In fact, he will often call me on the way home from work to ask me to throw him a gym bag together so he can quickly grab it and go straight to the gym.

But I don't hate my husband so I'm happy to do things for him.

Edited

@ThejoyofNC It's so great you found each other. You'd probably hate my husband, he just gets on and does things. He'd pack a gym bag before going to work, and he'd also take it with him, so he can go directly to the gym from work and save some time, which he could then put to use doing his share of the housework.

I like this feature of my husband.

AhBiscuits · Yesterday 06:56

ThejoyofNC · Yesterday 06:44

My husband has never packed a bag.

In fact, he will often call me on the way home from work to ask me to throw him a gym bag together so he can quickly grab it and go straight to the gym.

But I don't hate my husband so I'm happy to do things for him.

Edited

It's more about not being a doormat. His time is not more valuable than mine and he is not a helpless baby.
My kids are 8 and 10 and pack their own bags.

MustTryHarderAndHarder · Yesterday 06:57

I do because he does all the admin for the holiday which I don't want to do.

MaryBeardsShoes · Yesterday 07:01

MrsAvocet · Yesterday 01:12

If we are going away together and sharing a suitcase I do tend to pack, but only in so far as I put the stuff physically in the case, DH puts out what he wants to take. I think things get packed more efficiently if it's all done together rather than one person puts all their stuff at the bottom and the other one dumps all their's on top.

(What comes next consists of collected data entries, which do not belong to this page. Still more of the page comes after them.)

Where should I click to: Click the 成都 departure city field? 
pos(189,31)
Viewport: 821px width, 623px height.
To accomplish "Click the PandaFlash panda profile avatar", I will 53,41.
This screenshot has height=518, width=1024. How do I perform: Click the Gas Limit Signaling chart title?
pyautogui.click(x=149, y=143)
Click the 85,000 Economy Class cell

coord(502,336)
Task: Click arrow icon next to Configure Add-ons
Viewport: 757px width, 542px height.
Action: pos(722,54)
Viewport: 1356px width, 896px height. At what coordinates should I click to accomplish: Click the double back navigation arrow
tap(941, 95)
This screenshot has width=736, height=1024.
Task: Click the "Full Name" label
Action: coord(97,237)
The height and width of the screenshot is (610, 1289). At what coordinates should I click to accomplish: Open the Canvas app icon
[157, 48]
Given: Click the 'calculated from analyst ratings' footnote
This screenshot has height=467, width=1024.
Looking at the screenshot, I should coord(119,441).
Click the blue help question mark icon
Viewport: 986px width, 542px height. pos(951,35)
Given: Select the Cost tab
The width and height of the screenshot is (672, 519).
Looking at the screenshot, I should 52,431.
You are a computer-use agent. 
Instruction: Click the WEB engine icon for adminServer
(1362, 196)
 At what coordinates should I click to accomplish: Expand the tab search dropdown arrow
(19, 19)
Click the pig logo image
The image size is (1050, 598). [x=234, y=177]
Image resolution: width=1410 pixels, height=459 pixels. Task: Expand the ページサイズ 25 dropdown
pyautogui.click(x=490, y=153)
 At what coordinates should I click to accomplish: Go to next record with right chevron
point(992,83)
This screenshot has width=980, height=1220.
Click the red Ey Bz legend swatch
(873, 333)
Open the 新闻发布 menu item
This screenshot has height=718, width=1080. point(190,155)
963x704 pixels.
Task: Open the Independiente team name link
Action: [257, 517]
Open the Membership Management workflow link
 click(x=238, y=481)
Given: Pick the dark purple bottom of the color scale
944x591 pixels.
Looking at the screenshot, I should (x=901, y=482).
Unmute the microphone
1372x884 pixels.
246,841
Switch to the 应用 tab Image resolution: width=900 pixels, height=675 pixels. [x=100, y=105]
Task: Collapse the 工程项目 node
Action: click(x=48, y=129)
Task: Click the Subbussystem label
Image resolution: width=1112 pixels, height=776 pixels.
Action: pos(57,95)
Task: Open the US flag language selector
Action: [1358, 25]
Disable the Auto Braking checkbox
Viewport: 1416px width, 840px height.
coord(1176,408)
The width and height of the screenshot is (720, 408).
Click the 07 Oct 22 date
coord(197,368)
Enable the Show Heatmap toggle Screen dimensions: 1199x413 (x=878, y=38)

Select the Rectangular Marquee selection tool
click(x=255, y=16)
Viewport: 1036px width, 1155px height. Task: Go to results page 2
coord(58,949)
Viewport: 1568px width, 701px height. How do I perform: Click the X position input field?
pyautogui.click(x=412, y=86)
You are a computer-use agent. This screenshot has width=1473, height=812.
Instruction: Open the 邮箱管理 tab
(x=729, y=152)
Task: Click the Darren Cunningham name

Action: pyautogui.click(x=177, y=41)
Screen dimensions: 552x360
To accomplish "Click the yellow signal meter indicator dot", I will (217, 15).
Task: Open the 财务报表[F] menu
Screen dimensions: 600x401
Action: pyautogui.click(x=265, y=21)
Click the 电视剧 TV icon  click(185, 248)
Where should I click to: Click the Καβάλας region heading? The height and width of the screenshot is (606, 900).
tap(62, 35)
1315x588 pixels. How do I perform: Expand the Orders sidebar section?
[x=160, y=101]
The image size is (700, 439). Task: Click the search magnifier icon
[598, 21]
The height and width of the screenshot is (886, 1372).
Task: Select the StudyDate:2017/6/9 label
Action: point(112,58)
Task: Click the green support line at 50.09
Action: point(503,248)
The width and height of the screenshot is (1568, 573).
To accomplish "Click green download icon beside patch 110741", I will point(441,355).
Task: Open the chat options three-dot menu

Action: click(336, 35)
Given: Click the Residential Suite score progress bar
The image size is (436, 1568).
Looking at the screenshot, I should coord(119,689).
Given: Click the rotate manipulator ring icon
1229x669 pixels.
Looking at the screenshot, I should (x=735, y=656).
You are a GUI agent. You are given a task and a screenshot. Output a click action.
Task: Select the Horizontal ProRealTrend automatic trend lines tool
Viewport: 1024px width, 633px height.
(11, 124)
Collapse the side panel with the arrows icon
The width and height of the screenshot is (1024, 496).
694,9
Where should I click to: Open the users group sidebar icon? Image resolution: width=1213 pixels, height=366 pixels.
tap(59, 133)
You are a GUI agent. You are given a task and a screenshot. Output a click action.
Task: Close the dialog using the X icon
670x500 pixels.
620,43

I like to sort all the paperwork, tickets, passports etc if we are going on a family trip too but I think that's because I'm a bit of a control freak rather than that the rest of the family are useless - they do manage when I'm not there!
But if he is going away on his own then no, I don't get involved at all, any more than I'd expect him to pack for me if I was going on a solo trip.

I mean you don’t even have to do this. We normally share a case between us, I pack my own stuff in one half he packs his. Easy peasy.